Extract:
# # # #
Cloud-based office suite

Google Docs Editors is a web-based productivity office suite offered by Google within its Google Drive service. The suite includes:

- Google Docs (word processor)
- Google Sheets (spreadsheet)
- Google Slides (presentation software)
- Google Drawings (vector drawing program)
- Google Forms (online forms, quizzes and surveys)
- Google Sites (graphical website editor)
- Google Keep (note-taking application)
- Google Vids (AI video editor; currently in beta testing)
- Google My Maps (custom map making program)

It used to also include Google Jamboard and Google Fusion Tables until Fusion Tables was discontinued in 2019 and Jamboard was discontinued in 2024. The Google Docs Editors suite is available freely for users with personal Google accounts: through a web application, a set of mobile apps for Android and iOS, and a desktop application for Google's ChromeOS. It is also available to enterprise customers utilizing Google Workspace and individuals at educational institutions through Workspace for Education.
# # # #
Excerpted data:
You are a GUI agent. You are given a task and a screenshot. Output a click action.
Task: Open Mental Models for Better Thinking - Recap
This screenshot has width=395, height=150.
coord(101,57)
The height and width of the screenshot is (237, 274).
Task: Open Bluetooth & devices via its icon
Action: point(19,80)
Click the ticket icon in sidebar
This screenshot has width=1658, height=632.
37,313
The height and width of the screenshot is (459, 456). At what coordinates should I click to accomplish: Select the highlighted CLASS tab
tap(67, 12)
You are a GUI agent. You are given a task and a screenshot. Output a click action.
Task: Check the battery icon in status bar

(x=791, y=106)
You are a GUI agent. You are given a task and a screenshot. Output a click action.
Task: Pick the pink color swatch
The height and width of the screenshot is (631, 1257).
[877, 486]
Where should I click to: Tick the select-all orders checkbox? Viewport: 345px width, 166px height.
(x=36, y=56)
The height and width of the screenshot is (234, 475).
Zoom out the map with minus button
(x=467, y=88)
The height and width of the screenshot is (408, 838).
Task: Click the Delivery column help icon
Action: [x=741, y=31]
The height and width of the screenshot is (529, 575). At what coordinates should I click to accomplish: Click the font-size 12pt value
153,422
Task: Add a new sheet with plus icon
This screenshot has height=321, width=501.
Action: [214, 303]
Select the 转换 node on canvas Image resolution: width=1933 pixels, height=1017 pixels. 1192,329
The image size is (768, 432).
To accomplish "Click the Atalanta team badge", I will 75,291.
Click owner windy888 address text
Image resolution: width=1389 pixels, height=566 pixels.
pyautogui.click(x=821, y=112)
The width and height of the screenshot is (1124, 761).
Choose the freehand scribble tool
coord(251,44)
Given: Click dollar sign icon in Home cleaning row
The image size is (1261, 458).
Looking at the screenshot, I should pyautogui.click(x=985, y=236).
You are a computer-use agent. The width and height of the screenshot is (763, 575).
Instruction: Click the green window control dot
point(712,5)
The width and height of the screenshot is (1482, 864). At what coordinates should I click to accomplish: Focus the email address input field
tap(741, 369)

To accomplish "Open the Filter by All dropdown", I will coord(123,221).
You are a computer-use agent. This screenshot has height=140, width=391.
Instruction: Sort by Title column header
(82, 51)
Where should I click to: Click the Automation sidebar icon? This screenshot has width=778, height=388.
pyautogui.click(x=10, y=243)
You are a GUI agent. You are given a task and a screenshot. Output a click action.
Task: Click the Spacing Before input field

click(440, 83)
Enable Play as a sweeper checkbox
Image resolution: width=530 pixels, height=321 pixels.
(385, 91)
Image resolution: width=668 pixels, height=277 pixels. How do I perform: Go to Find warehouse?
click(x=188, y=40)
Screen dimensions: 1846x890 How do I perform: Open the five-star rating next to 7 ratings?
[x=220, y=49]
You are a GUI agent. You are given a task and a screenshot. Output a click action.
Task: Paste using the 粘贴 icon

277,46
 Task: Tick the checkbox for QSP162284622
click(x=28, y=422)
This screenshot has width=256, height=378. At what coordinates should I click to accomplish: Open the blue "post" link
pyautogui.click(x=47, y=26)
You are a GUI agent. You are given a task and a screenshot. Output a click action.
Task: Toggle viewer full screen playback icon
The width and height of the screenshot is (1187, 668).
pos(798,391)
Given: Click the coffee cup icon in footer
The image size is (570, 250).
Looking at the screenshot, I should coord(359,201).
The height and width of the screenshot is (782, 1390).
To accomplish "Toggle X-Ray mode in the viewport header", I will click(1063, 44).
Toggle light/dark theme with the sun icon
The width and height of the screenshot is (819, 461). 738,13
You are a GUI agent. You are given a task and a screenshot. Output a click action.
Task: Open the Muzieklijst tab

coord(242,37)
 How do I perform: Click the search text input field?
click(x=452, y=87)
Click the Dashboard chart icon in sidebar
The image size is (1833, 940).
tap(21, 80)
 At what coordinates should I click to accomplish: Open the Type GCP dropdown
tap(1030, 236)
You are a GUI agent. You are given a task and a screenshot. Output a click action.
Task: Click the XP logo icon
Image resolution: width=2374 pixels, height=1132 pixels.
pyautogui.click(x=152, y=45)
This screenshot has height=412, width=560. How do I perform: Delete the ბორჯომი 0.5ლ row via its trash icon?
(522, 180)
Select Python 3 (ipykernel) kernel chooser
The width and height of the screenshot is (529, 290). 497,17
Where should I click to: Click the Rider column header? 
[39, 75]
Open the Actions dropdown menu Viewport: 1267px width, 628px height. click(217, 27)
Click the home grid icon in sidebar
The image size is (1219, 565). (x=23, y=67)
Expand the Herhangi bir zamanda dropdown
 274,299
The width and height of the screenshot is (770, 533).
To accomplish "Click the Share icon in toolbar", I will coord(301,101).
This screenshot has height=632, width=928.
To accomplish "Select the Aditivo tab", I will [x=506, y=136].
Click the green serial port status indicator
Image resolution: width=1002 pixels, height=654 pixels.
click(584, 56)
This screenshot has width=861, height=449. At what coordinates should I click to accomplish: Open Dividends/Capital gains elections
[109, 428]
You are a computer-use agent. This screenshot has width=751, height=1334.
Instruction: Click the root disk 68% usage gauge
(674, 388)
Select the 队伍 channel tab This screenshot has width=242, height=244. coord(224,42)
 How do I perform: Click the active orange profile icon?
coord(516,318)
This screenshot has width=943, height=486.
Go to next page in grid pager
# # # #
Problems to solve:
A: According to the text on Google's office suite, in what year was Google Fusion Tables discontinued?
B: Continue the text on the Google Docs Editors suite from where it stops.

Task-by-task answers:
A: 2019

B:
==Availability==
The Google Docs Editors suite is available free of charge for users with personal Google accounts. It is also offered as part of Google's business-centered service, Google Workspace.

==Competition==
The suite mainly competes with Microsoft Office and iWork software suites. It pioneered real-time collaborative editing since its inception in 2006, while Microsoft Office introduced it in 2013.

The suite can open and save files in Microsoft Office file formats like .docx, .xlsx and .pptx . Microsoft Office is a paid suite of productivity apps while Google Docs Editors Suite is available for free to users with private Google accounts. It is also offered as part of Google's business-oriented Google Workspace service, which ran until October 2020 under the name G Suite, a monthly subscription service that unlocks additional features.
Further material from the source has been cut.